"There is sacredness in tears. They are not the mark of weakness, but of power. They speak more eloquently than ten thousand tongues. They are the messengers of overwhelming grief, of deep contrition, and of unspeakable love." -Washington Irving (1783-1859)
All those cliches about one door opening and another closing, life turning on a dime, appreciate each day for the gift it is, are small reminders and nano comfort these days. Frankly I've been having a terrible time getting on with things. The depressing rainy weather hand in hand with my seemingly endless flow of tears contributes to my feeling still in shock.
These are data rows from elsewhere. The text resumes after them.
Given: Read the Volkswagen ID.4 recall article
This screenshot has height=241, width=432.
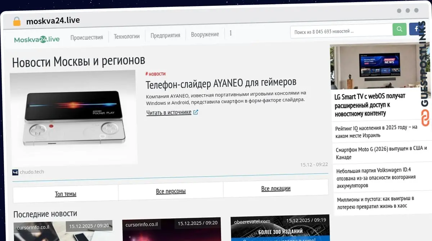Looking at the screenshot, I should click(376, 178).
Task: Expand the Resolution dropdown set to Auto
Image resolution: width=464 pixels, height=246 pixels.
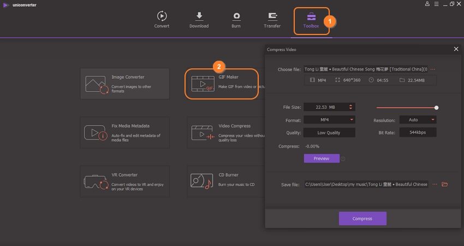Action: 418,120
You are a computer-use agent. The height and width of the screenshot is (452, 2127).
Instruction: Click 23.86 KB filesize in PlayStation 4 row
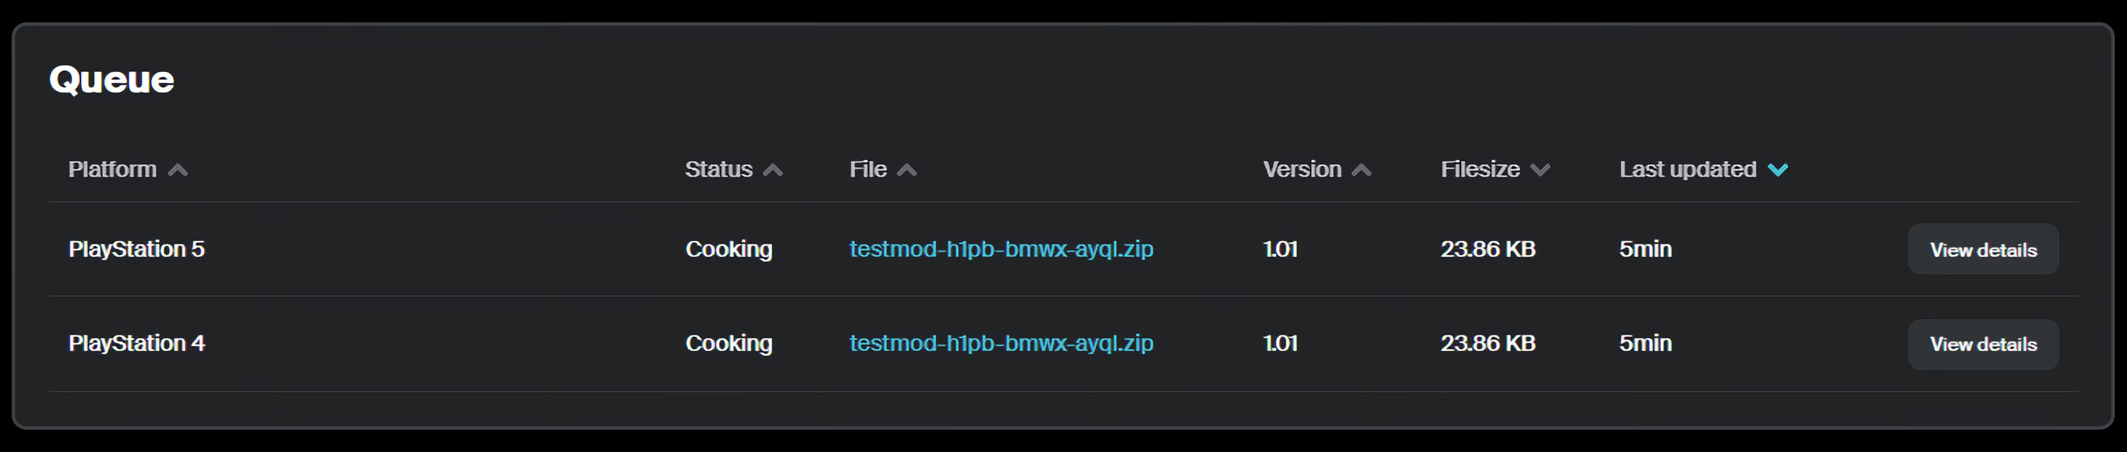(1487, 343)
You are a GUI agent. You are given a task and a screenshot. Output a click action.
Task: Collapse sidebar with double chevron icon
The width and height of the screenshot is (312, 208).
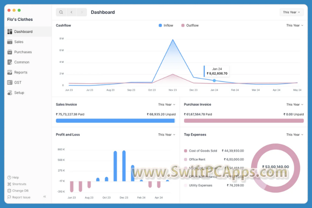point(44,197)
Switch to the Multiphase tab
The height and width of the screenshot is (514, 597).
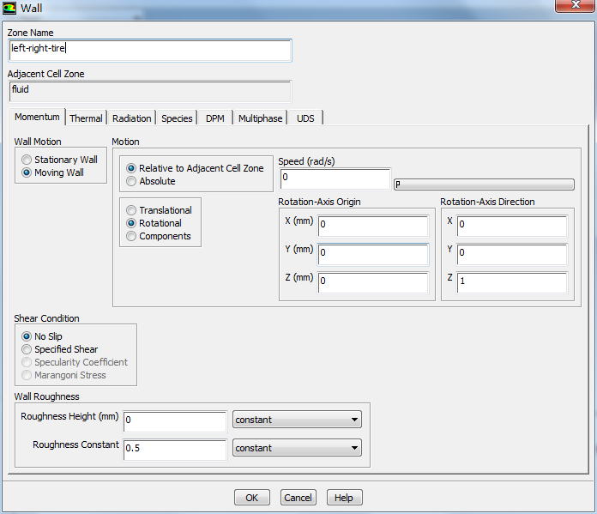point(260,118)
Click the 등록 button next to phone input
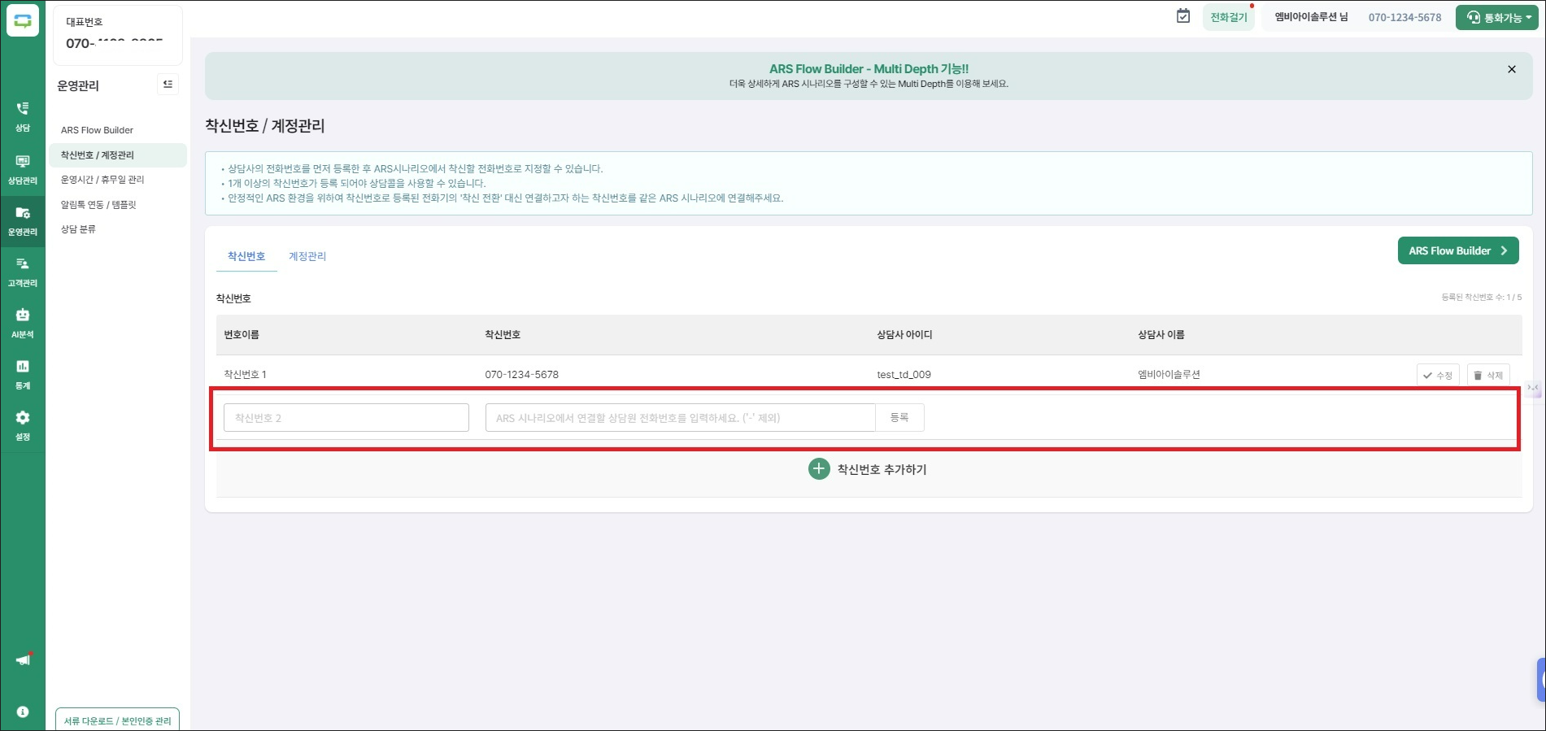 (899, 417)
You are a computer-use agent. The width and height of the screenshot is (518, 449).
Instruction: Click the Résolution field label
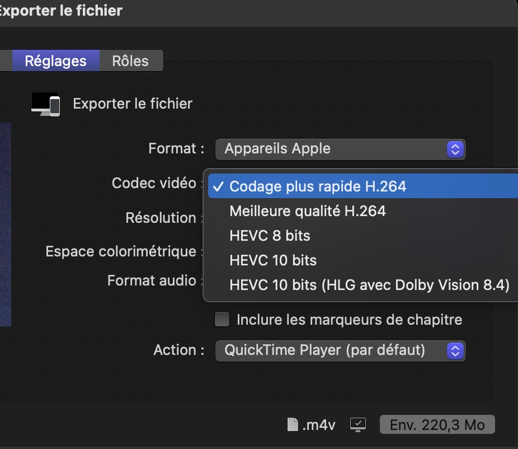[x=161, y=217]
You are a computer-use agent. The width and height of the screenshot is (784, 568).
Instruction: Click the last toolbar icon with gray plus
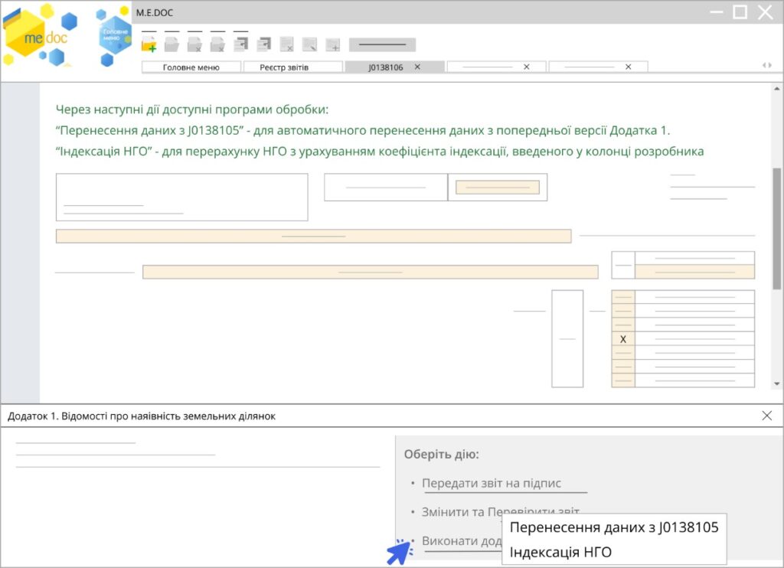point(332,45)
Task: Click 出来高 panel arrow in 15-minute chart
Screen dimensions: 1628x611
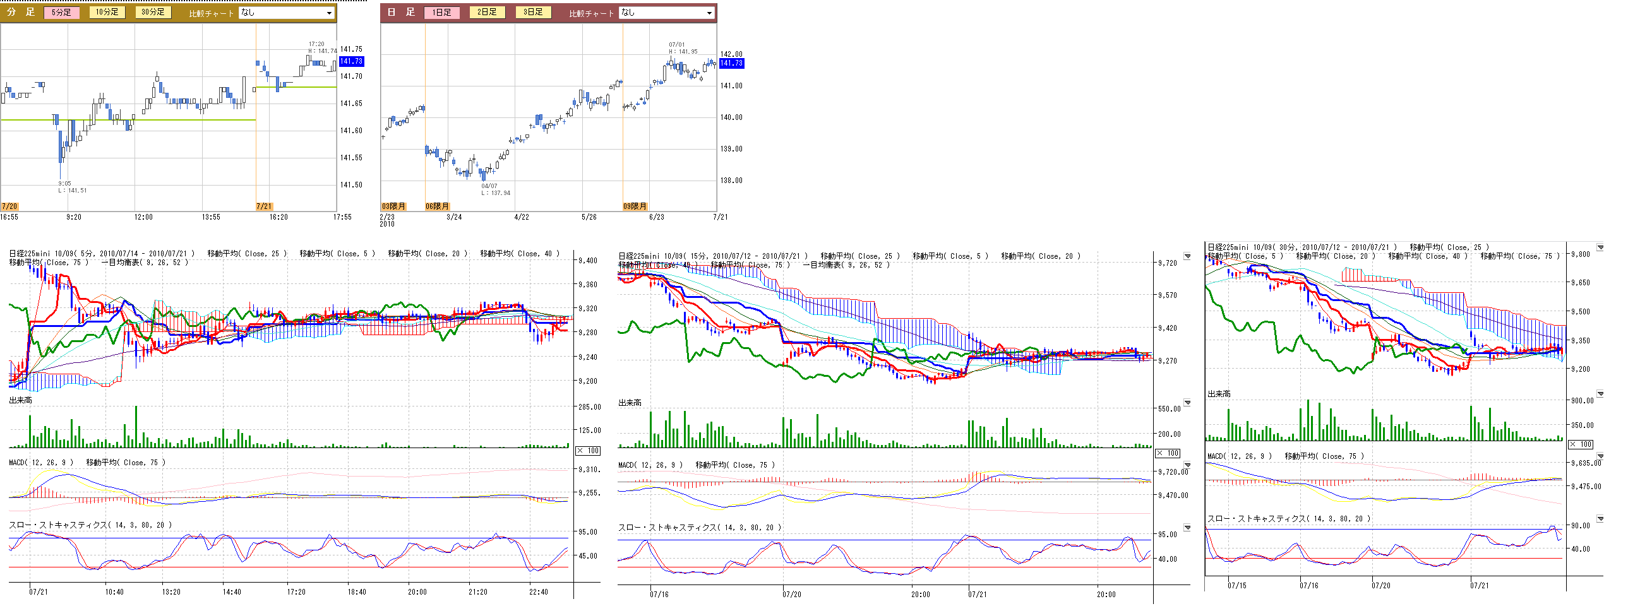Action: (1187, 402)
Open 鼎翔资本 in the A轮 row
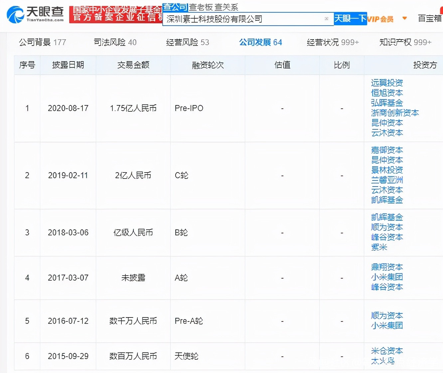The width and height of the screenshot is (443, 373). 387,267
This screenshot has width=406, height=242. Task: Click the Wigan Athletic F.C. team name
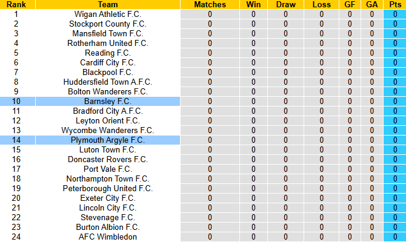107,14
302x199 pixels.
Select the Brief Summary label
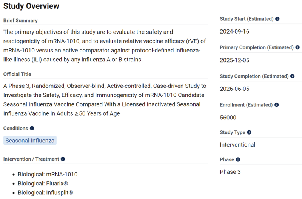20,20
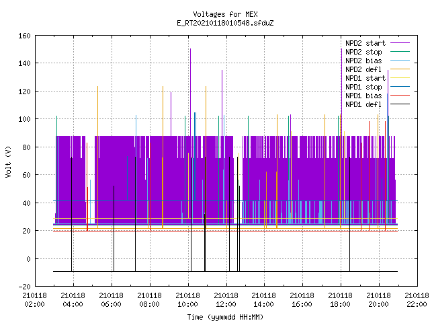The image size is (430, 323).
Task: Click the file name E_RT20210118010548.sfduZ subtitle
Action: tap(226, 23)
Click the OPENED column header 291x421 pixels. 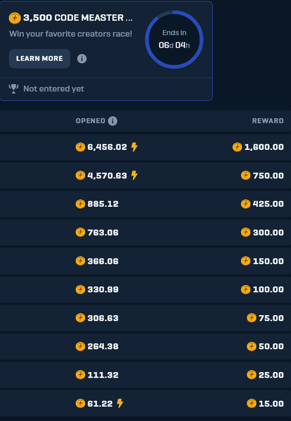point(91,121)
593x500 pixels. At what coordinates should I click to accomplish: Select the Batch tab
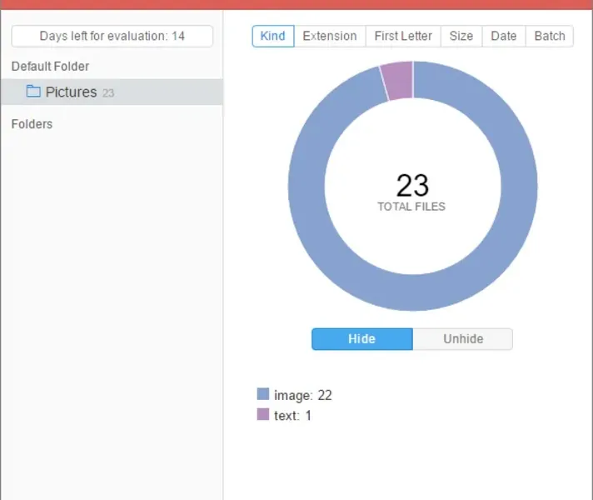click(x=550, y=36)
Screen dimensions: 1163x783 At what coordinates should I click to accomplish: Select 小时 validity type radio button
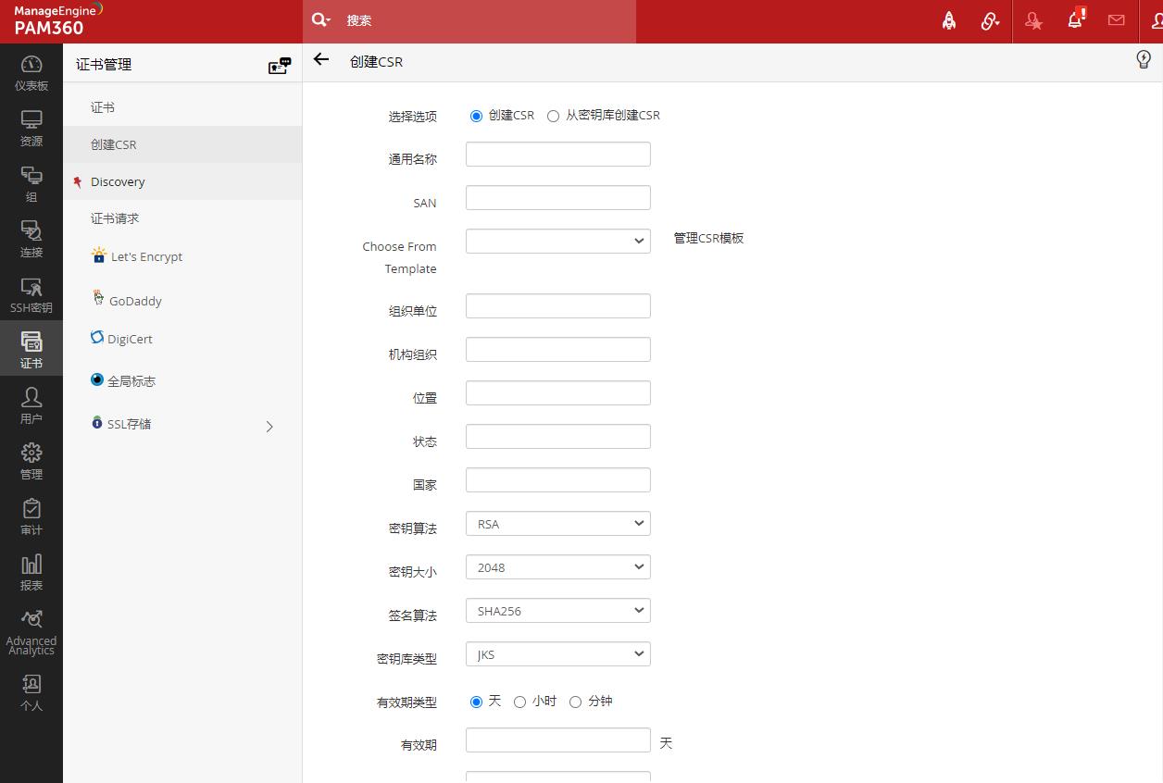520,702
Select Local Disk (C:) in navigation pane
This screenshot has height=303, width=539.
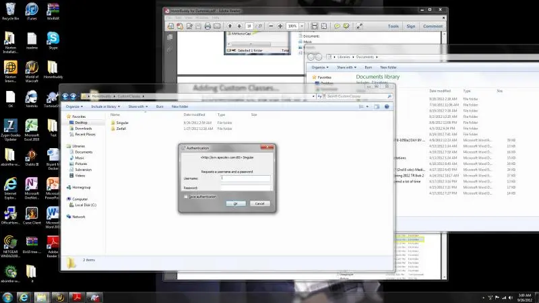85,205
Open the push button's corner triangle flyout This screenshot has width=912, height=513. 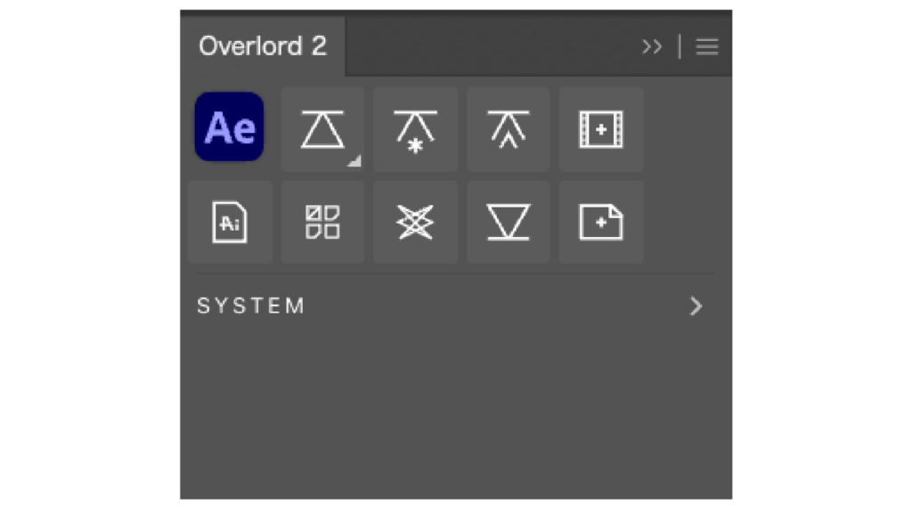pos(354,161)
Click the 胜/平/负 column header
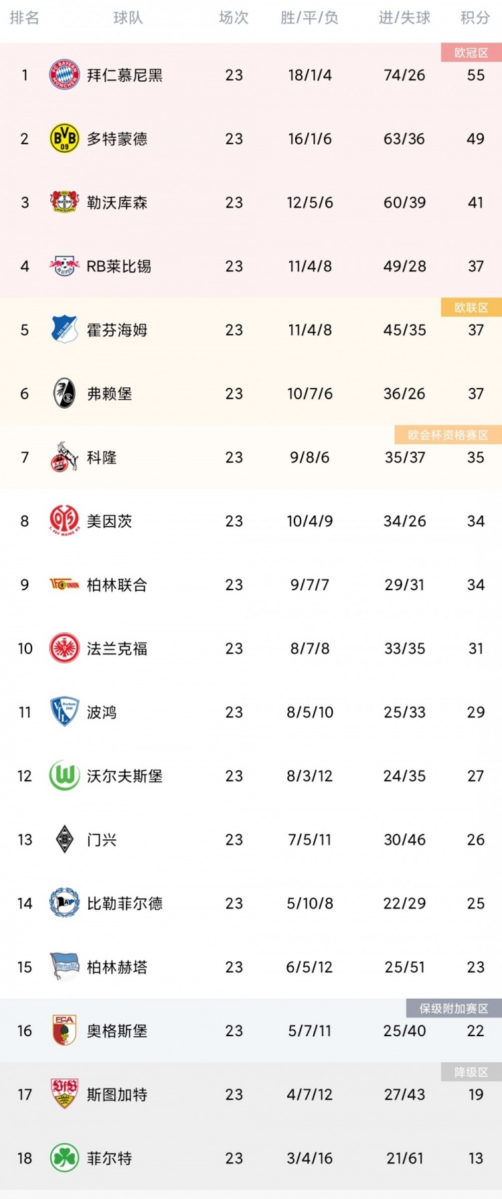Screen dimensions: 502x1199 309,18
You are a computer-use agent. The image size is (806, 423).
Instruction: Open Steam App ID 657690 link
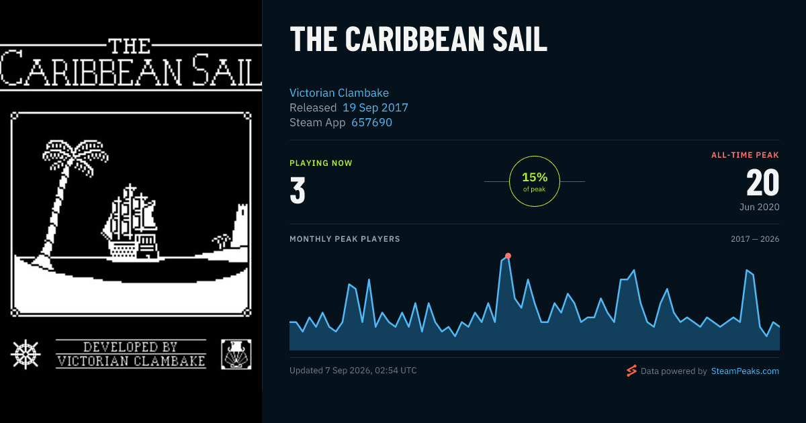click(371, 122)
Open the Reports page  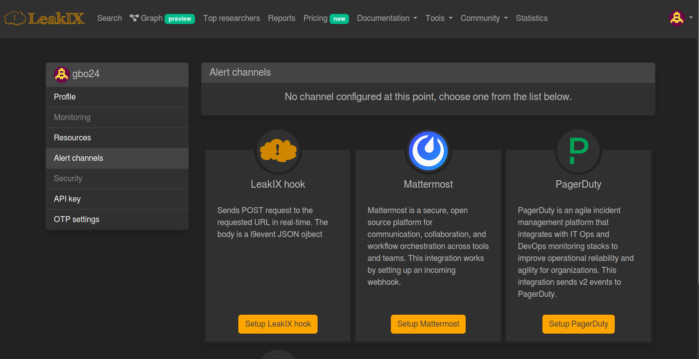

I am so eternally thankful for Dave in my life he has been my rock and lifeboat, and has left Pepper here with me when he is not. She has in fact been here since losing Maggie. There is no replacing one dog with another but I see fully the benefit gained by the distraction. Plus she is very cute.
When I lost Mona, I waited six months before adopting Maggie at the local animal shelter, or even going through the effort of looking. I'm not sure why I waited so long, life was so sure quiet without a dog for those months. Really quiet. But looking back, I was waiting for her. When I broke down and went down the row of barking lunging dogs at the pound, she was the only one sitting quietly in her cell staring at me. She had a pink slip on her door, not a job dismissal, and when she came outside with me, she circled my legs like a cat and stole my heart.
Its been ten years and life without her seems so hard, everyday gets a little easier, but I'm still coming apart at the seams. Photos of her, phone calls and comforting emails from friends and family all still seem to push me over the edge. She was larger than life, and I believe leaves my life better because of her presence in it.